Yielding over 6%, is this the best FTSE REIT for juicy passive income?

Looking to boost her passive income, our writer is looking at real estate investment trusts (REITs). Is this the best one for her to buy now?

| More on:

The content of this article was relevant at the time of publishing. Circumstances change continuously and caution should therefore be exercised when relying upon any content contained within this article.

You’re reading a free article with opinions that may differ from The Motley Fool’s Premium Investing Services. Become a Motley Fool member today to get instant access to our top analyst recommendations, in-depth research, investing resources, and more. Learn More.

Portrait of pensive bearded senior looking on screen of laptop sitting at table with coffee cup.

Image source: Getty Images

Real estate investment trusts (REITs) are generally viewed as attractive passive income stocks.

What is a REIT?

A REIT is a property business that builds, operates, manages, and rents buildings out to make money from them. These firms are set up in a certain way that allows tax breaks from the government.

In exchange for these tax breaks, the business must return 90% of profits to shareholders. This is the main reason why dividend seekers like them.

Please note that tax treatment depends on the individual circumstances of each client and may be subject to change in future.
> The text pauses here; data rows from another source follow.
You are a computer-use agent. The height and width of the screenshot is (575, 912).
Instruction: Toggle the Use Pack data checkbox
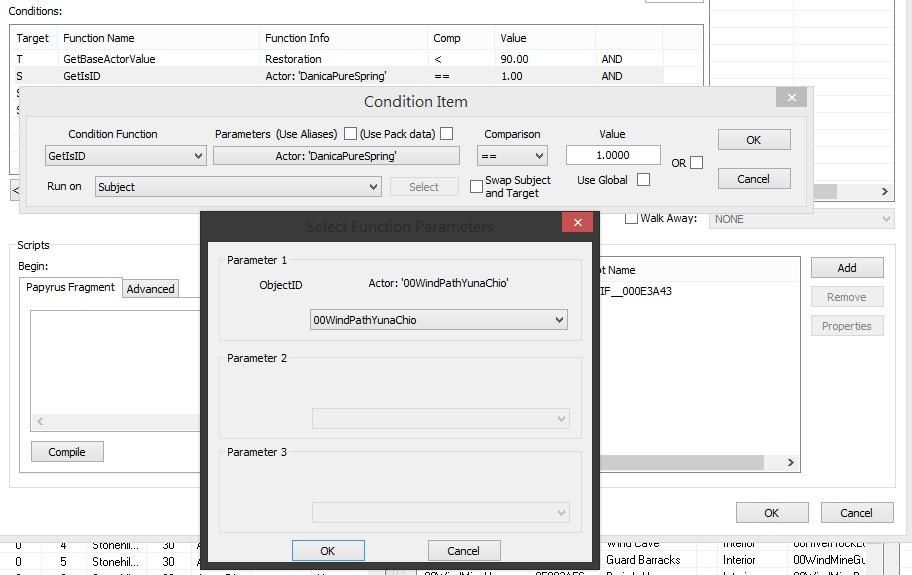tap(446, 133)
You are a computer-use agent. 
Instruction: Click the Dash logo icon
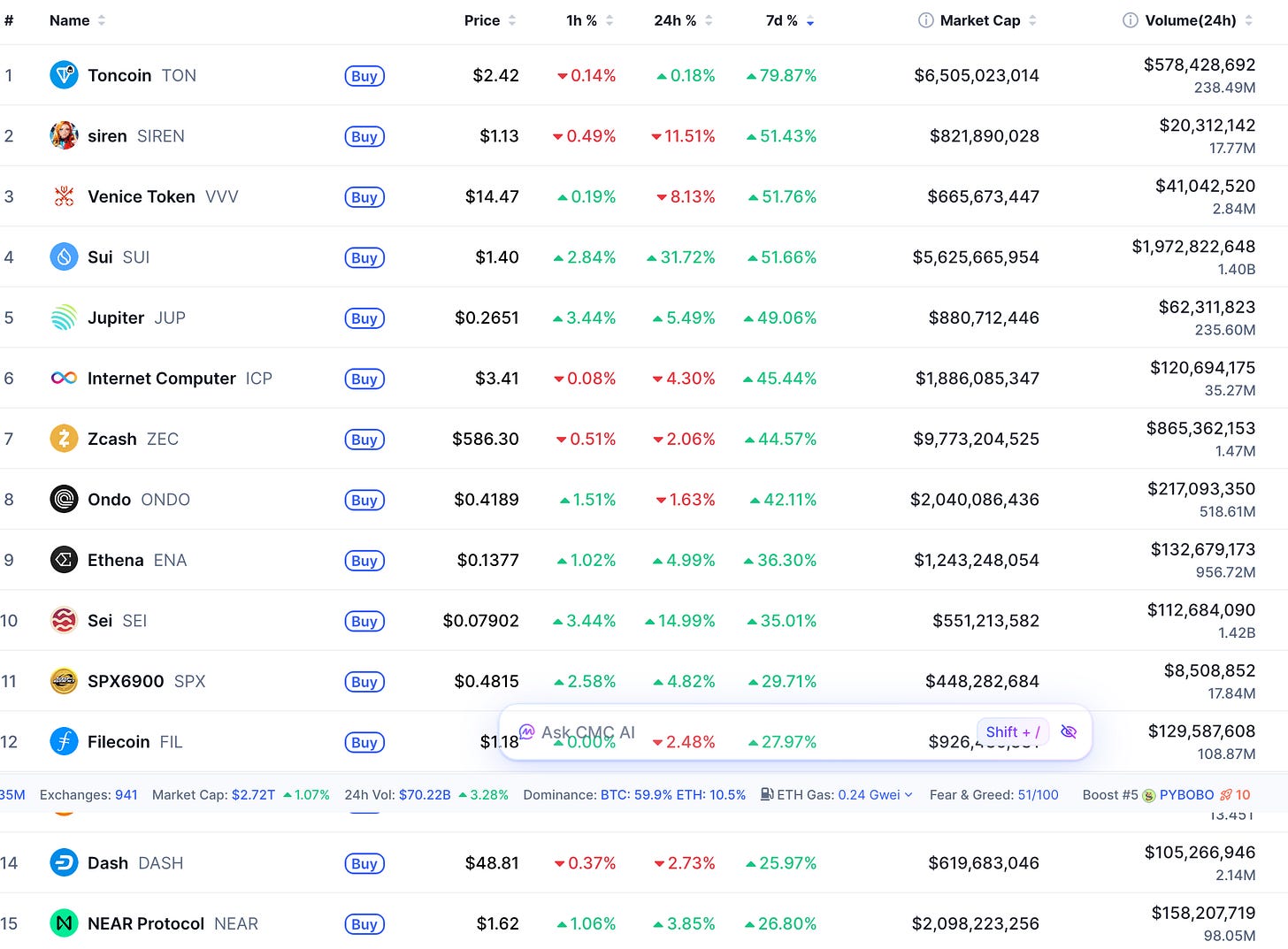pos(64,862)
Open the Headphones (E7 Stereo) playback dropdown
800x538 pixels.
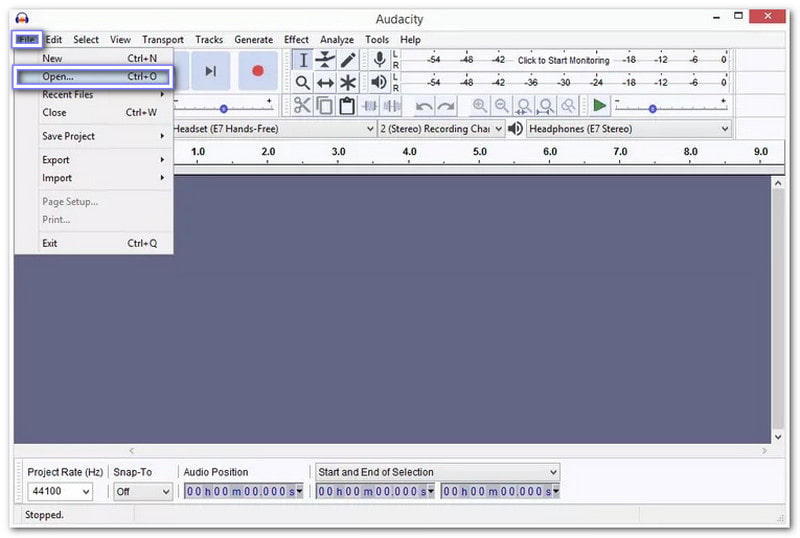[x=629, y=129]
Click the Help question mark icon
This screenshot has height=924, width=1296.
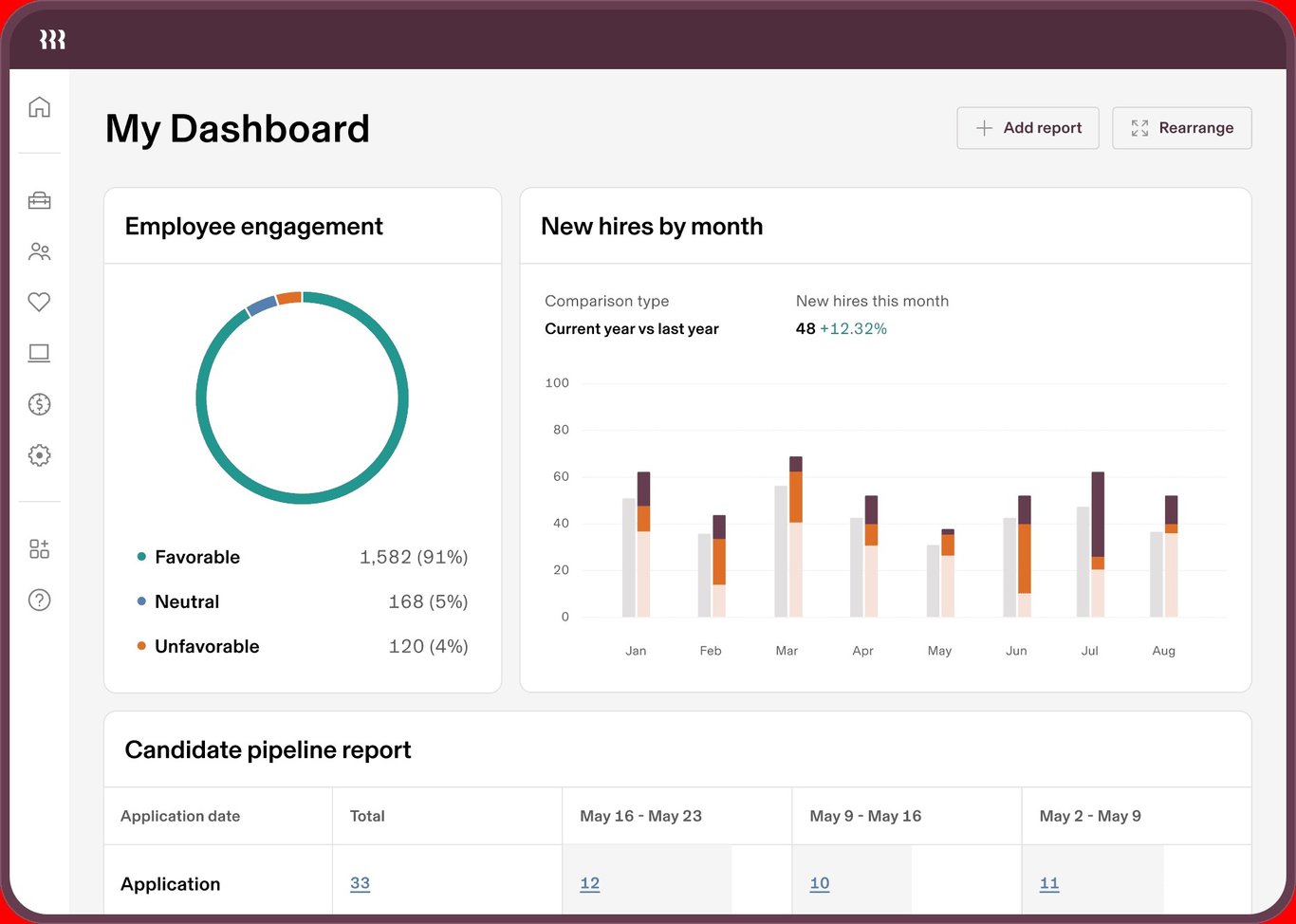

The content in this article is provided for information purposes only. It is not intended to be, neither does it constitute, any form of tax advice.

I must admit I already own a few of these types of stocks as part of my holdings.

Properties in a REIT can cover a wide breadth of industries. Some have diversified interests, and others focus on one sector. Examples of industries include rental homes for the public, healthcare properties for the NHS, storage and warehousing facilities for e-commerce giants, retail parks, office blocks for businesses, student accommodation, and more!

Best around?

British Land (LSE: BLND) is one of the largest and oldest REITs on the FTSE.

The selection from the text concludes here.